Thursday, July 16, 2009

Rufus Jones got me to thinking

"Whatever your mind comes at, I tell you flat God is not that!"

Undoubtedly, our F/friend Rufus did not want anyone to put God in a box. It seems that so many contemporary unprogrammed Friends are drawing inspiration these days from our hero from across the great schismatic divide, that many believe he was an FGC progressive instead of a Five Years Meeting liberal.
I have been told however, that Rufus Jones knew enough about some god or another to deliver sermons every First Day at his Friends “church.” Like many contemporary Quakers who reject the idea of an even somewhat articulate deity, Rufus could articulate theology with the best of them in a manner that accepted all but marginalized each. Like most liberals, Rufus Jones seems to have had a bone to pick with particularity.
Of course, many of those intelligent persons who lean toward the left side of the religious/spiritual/political spectrum insist that they love diversity. And they love unity. But there is a conundrum that rises to the occasion every time diversity is a means to a universal unity instead of a means to better problem-solve within the context of multi-particularity. If you claim to love diversity, you must allow it to exist in all of its extremes, as well as in all of its shades of Quaker Gray.
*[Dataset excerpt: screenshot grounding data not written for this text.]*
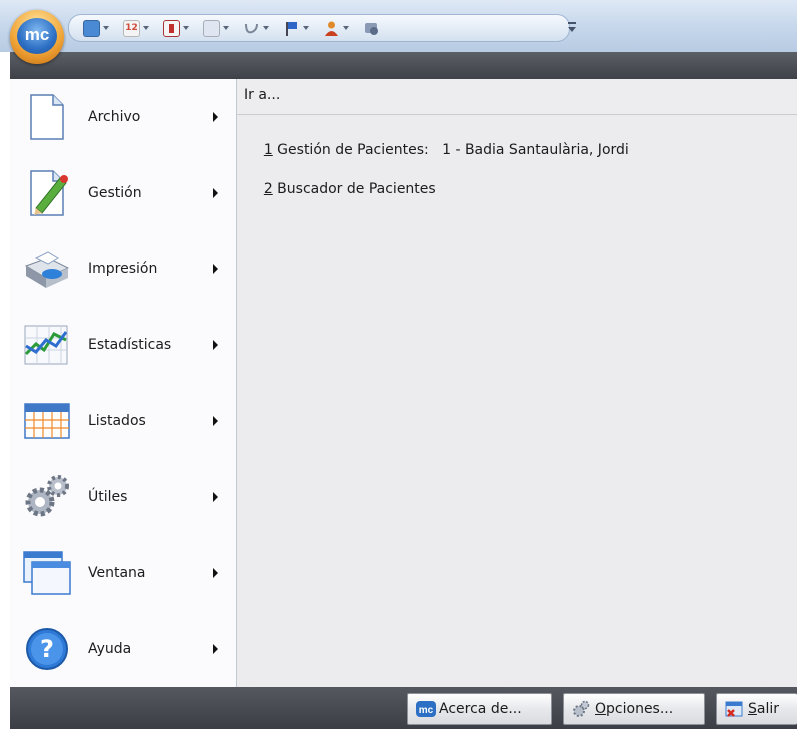 The image size is (797, 729). Describe the element at coordinates (268, 189) in the screenshot. I see `recent-item-number: 2` at that location.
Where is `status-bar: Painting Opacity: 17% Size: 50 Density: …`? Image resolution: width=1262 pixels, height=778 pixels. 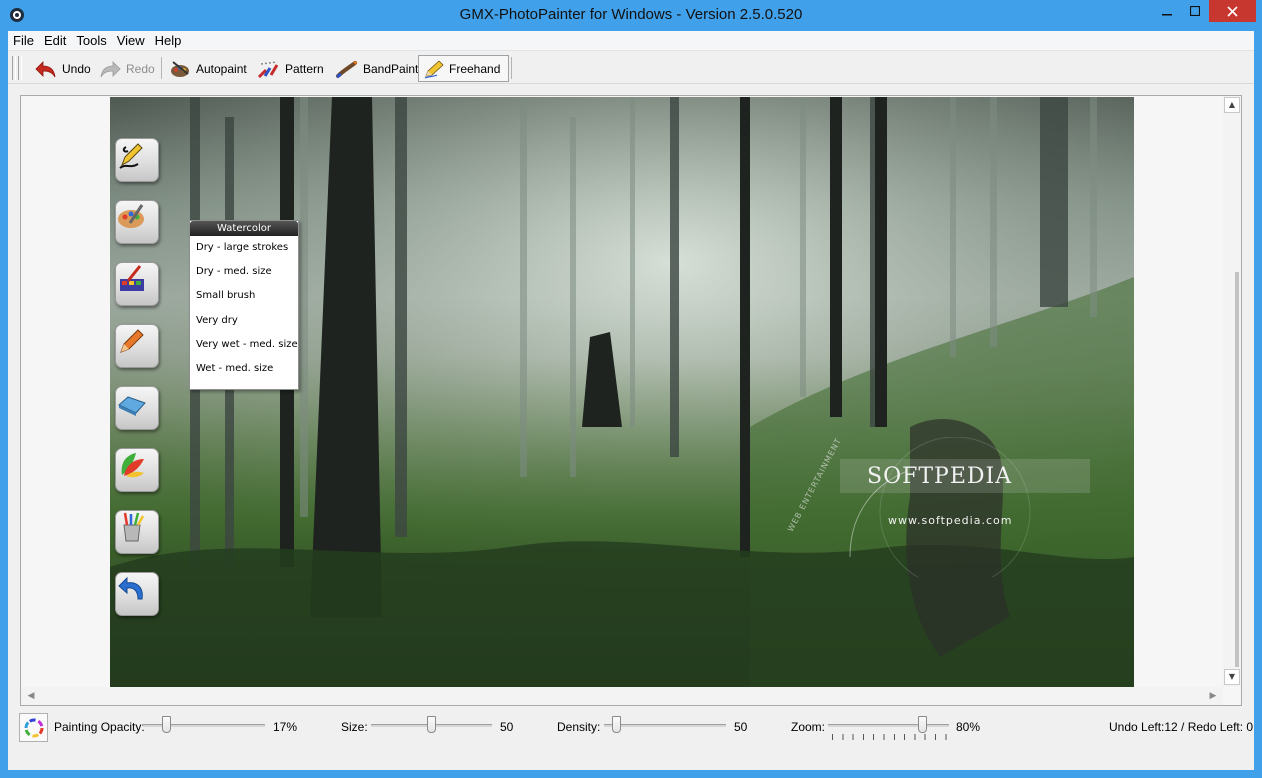
status-bar: Painting Opacity: 17% Size: 50 Density: … is located at coordinates (631, 738).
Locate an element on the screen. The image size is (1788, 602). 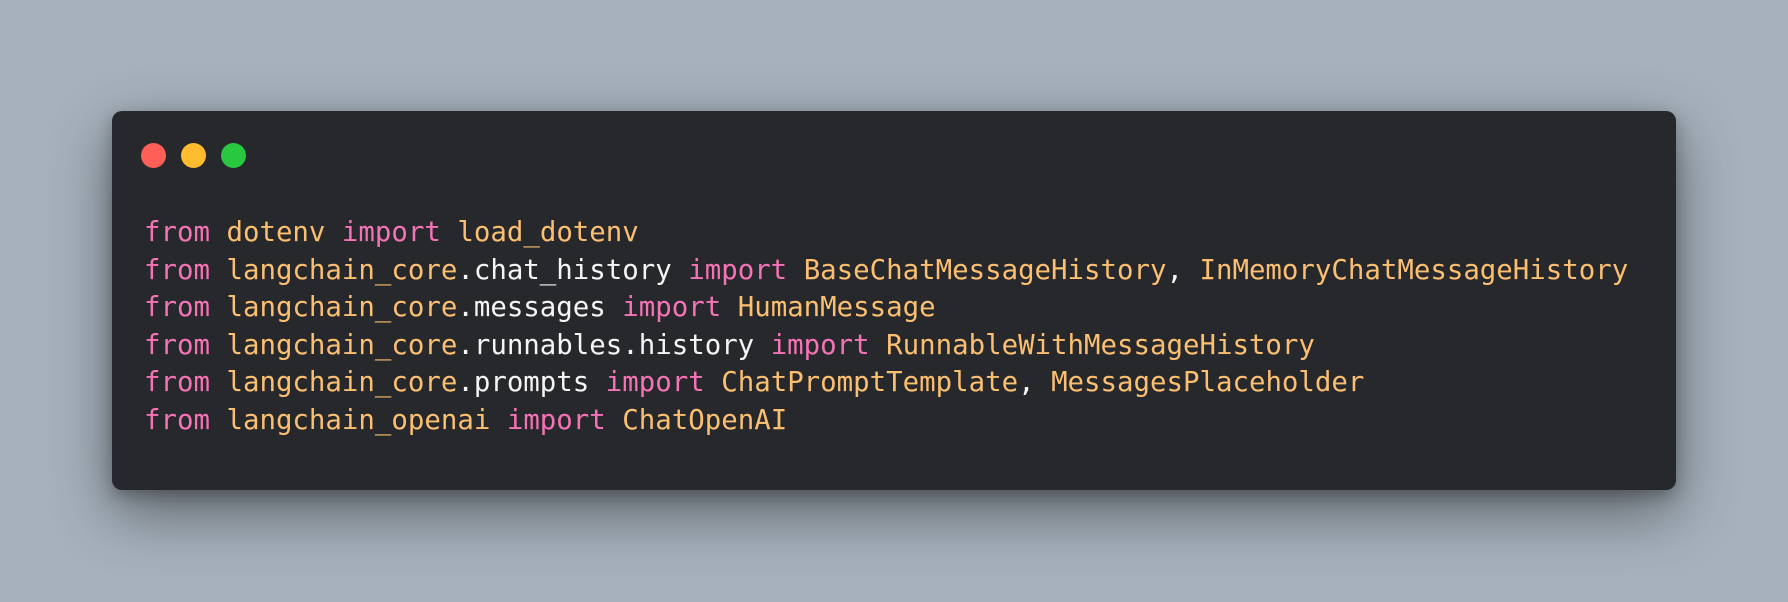
close-button is located at coordinates (154, 156).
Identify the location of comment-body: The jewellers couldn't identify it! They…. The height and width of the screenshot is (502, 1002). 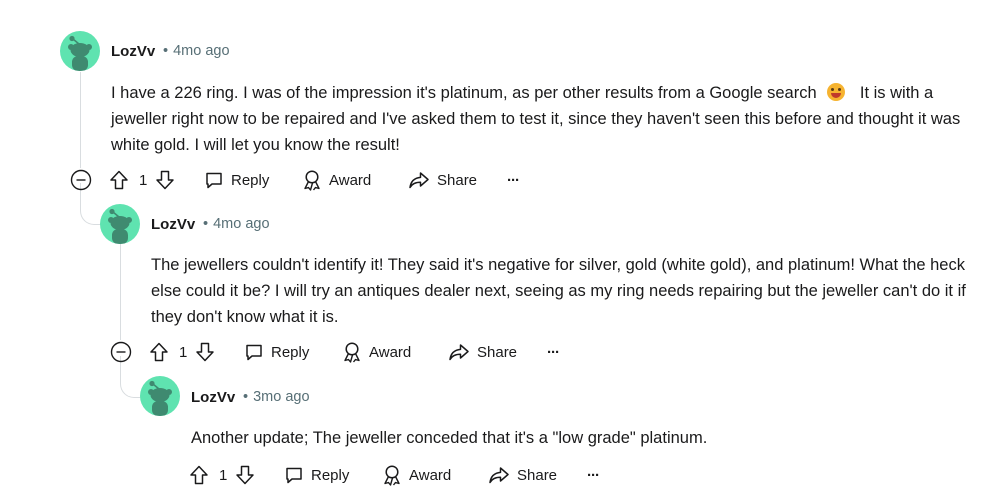
(558, 291).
Otherwise, you marginalize all of those people who insist upon maintaining their unique corporate identity while, at the same time, you are cherry-picking - and then homogenizing for the marketplace - all of the more attractive aspects of the particular. In the end, you end up eating Chi-Chi’s instead of authentic Mexican, or drinking St. Pauli Girl instead of a real German Lager. It’s like corporate chicken versus homegrown, which has quite a few flaws in the presentation, but eats all the better. In other words, if you limit diversity to including only those particulars that are entirely aesthetically pleasing, you get a corporate chicken - minus the blood and gore and having to pick the feathers - but it sure doesn’t digest as well and you miss out on the whole process.
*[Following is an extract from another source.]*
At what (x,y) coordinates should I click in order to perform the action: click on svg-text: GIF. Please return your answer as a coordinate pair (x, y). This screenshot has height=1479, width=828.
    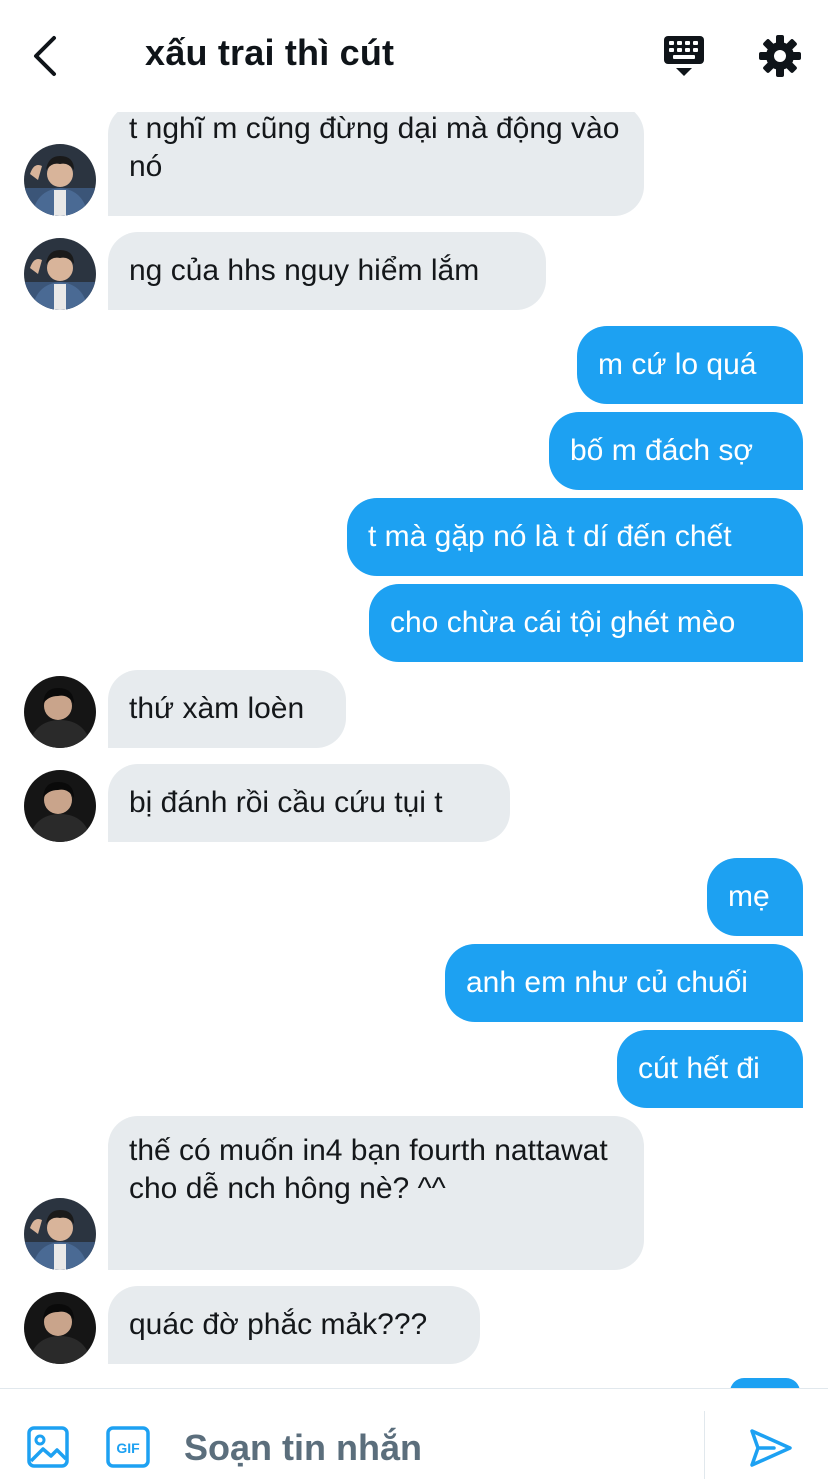
    Looking at the image, I should click on (128, 1448).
Food and farming examples may not strike a chord with everyone, however. But, what might, is that the more we as Friends take up the attitude of Rufus Jones, the more we limit true diversity by marginalizing all of those persons who believe that God has been revealed to them in specific ways. On the other hand, by maintaining our particularities as group founded on the principles of Jesus-centered and Spirit-revealed primitive Christianity, we have an identity with which we can contribute to a diverse world, learn from listening to other particularities, and having meaningful conversations with the Other about how we can make our world a better place. We cannot BE diversity, but we can successfully participate in the greater reality of a pluralistic society. Pluralism is great, it is syncretism and the colonialization of other faiths that is bad.